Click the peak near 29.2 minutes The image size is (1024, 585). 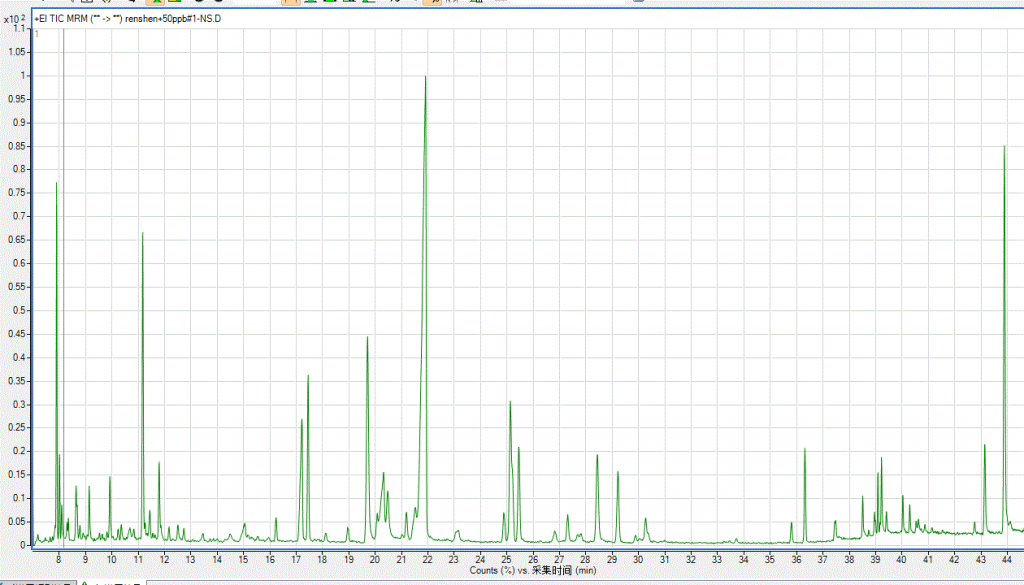click(617, 473)
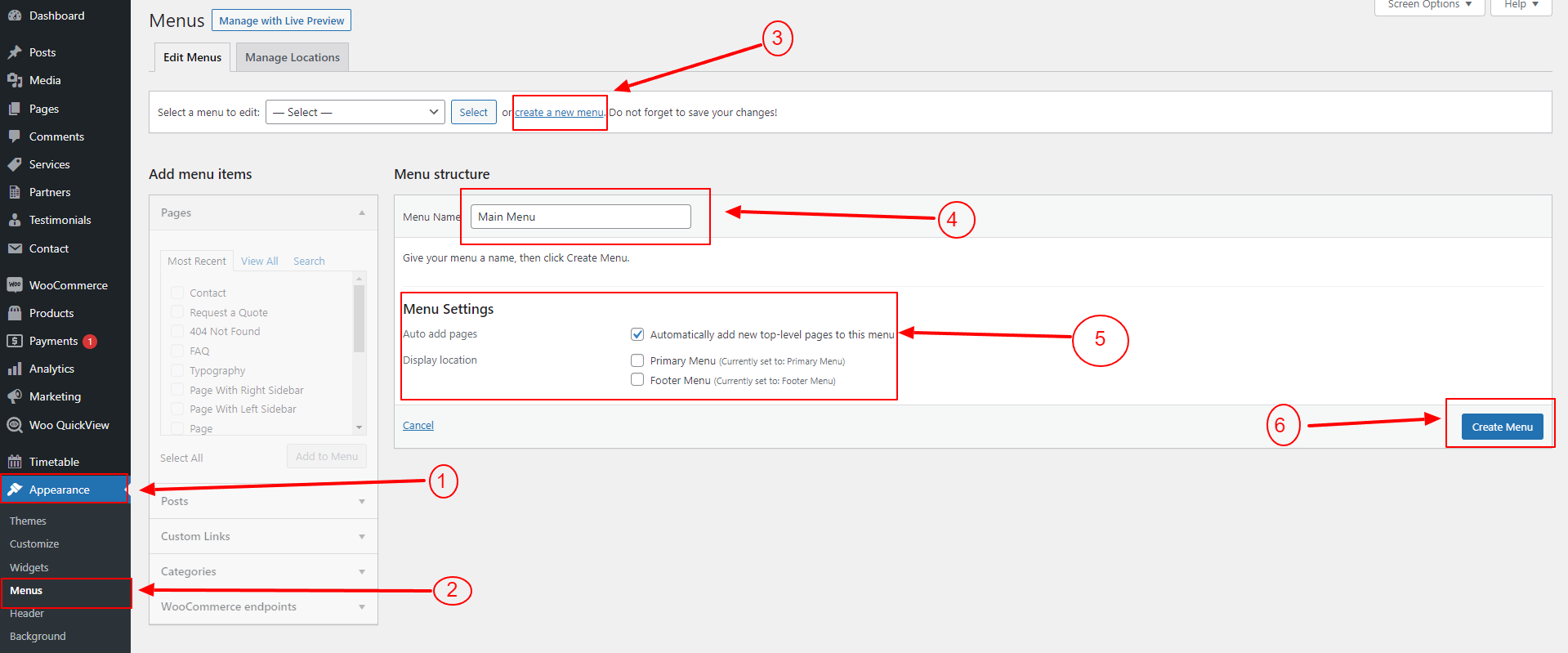
Task: Click the Analytics bar chart icon
Action: coord(15,369)
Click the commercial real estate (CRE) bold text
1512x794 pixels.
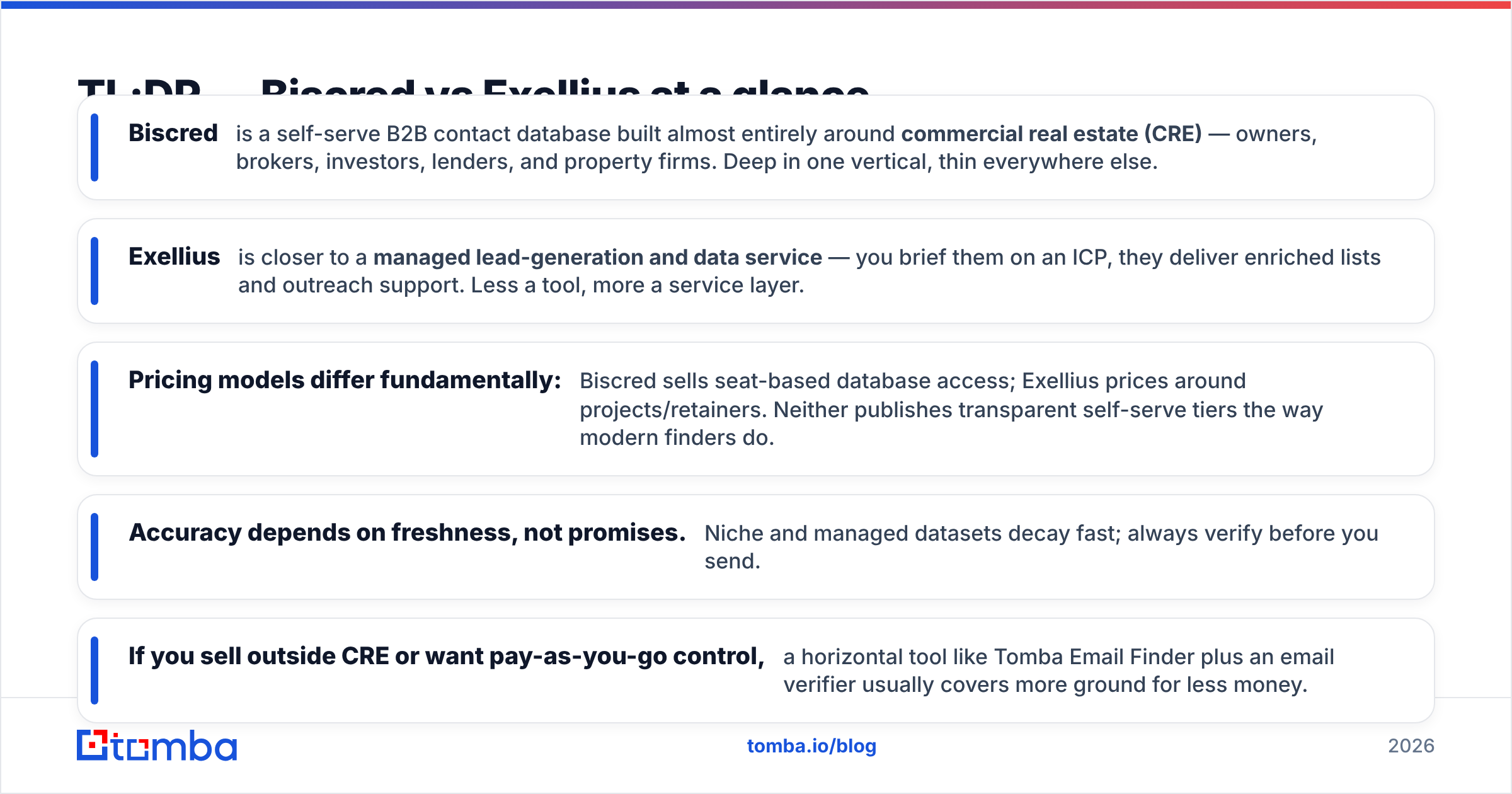pos(1051,134)
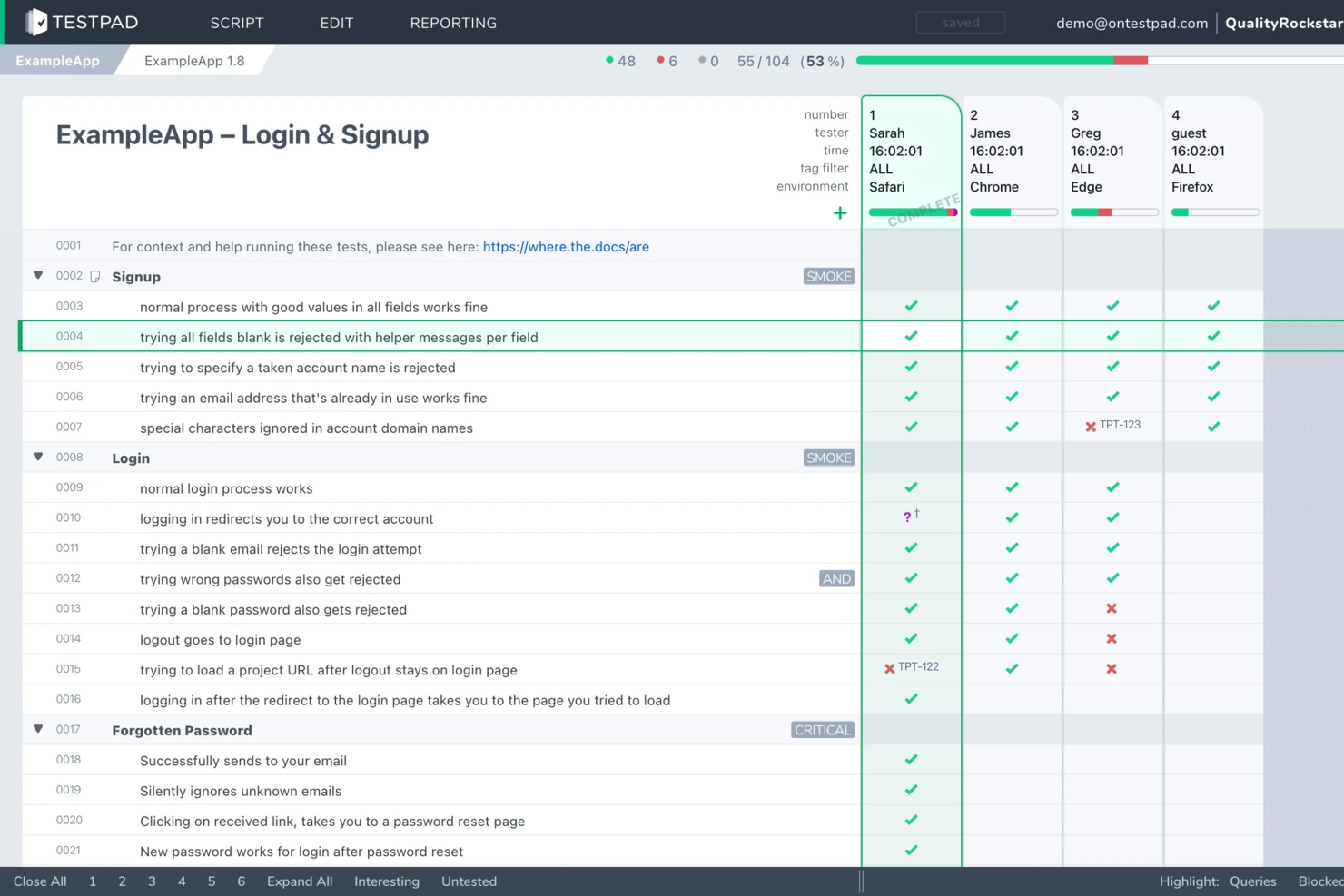Switch to the ExampleApp 1.8 breadcrumb tab
This screenshot has width=1344, height=896.
tap(193, 61)
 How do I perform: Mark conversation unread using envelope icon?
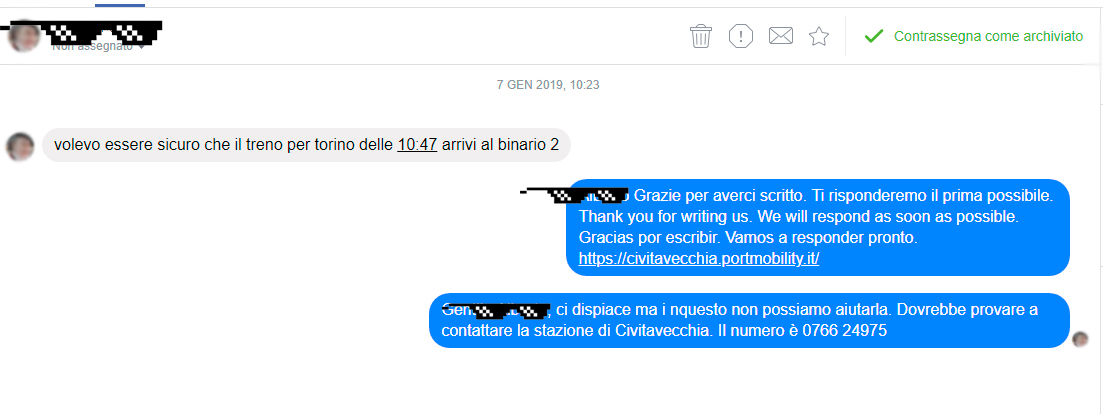pos(781,36)
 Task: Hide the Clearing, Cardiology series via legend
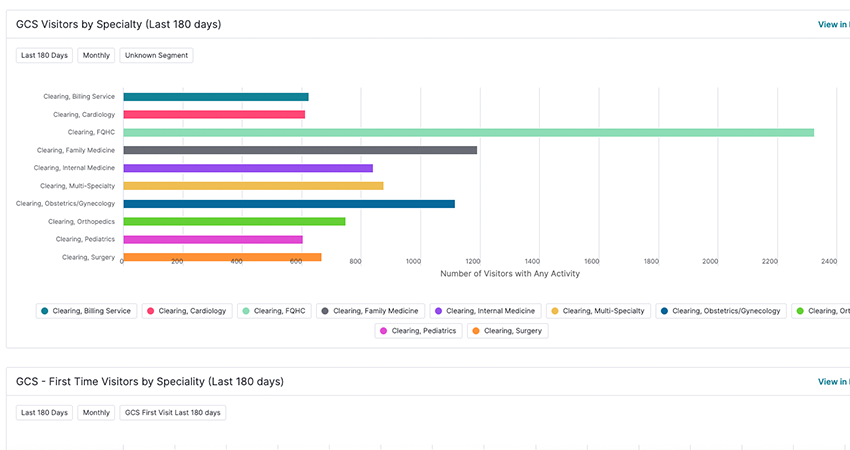(187, 311)
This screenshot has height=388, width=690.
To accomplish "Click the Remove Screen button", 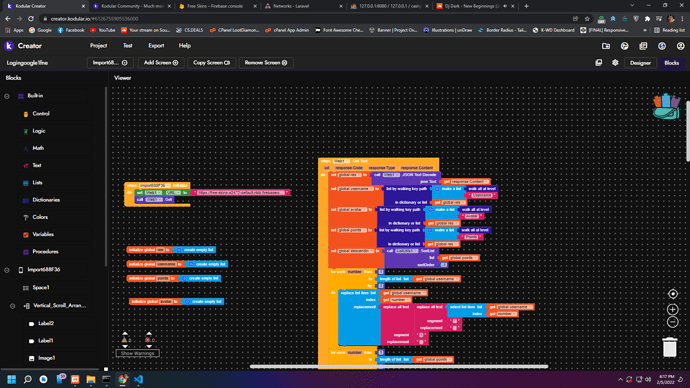I will [x=266, y=63].
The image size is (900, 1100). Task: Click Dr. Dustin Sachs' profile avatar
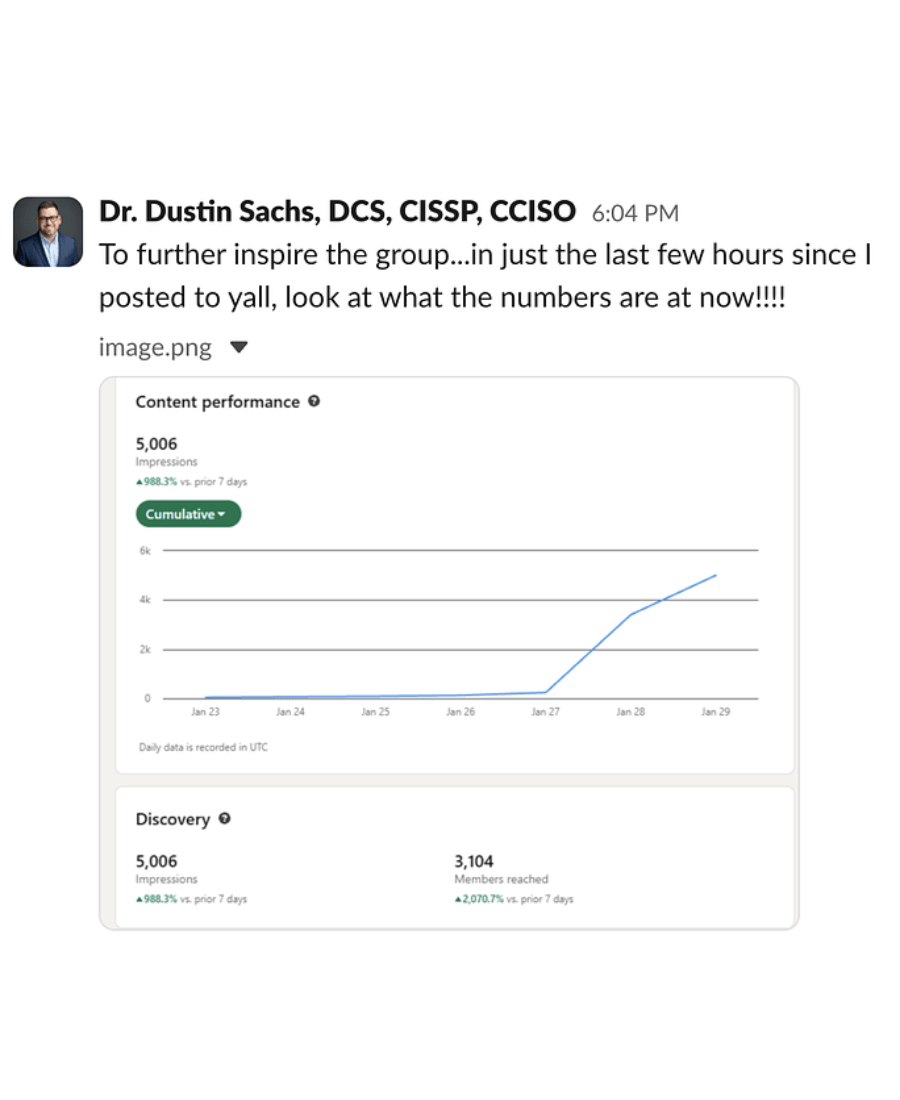[x=48, y=231]
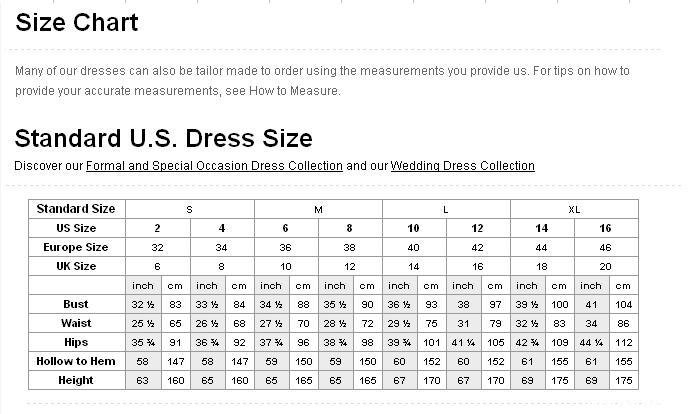Click the Waist row label
689x414 pixels.
pos(77,323)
━━━━━━
• _Try it_
Print exactly the lines above that run from the one with "Click the commercial" to the one with "This screenshot has height=388, width=690.", both included. No pictures.

• _Task answer_
Click the commercial real estate (CRE) bold text
1512x794 pixels.
pos(1051,134)
Switch to the ExampleApp 1.8 breadcrumb tab
This screenshot has width=1344, height=896.
tap(193, 61)
 How do I perform: Mark conversation unread using envelope icon?
pos(781,36)
 Task: Hide the Clearing, Cardiology series via legend
(187, 311)
This screenshot has height=388, width=690.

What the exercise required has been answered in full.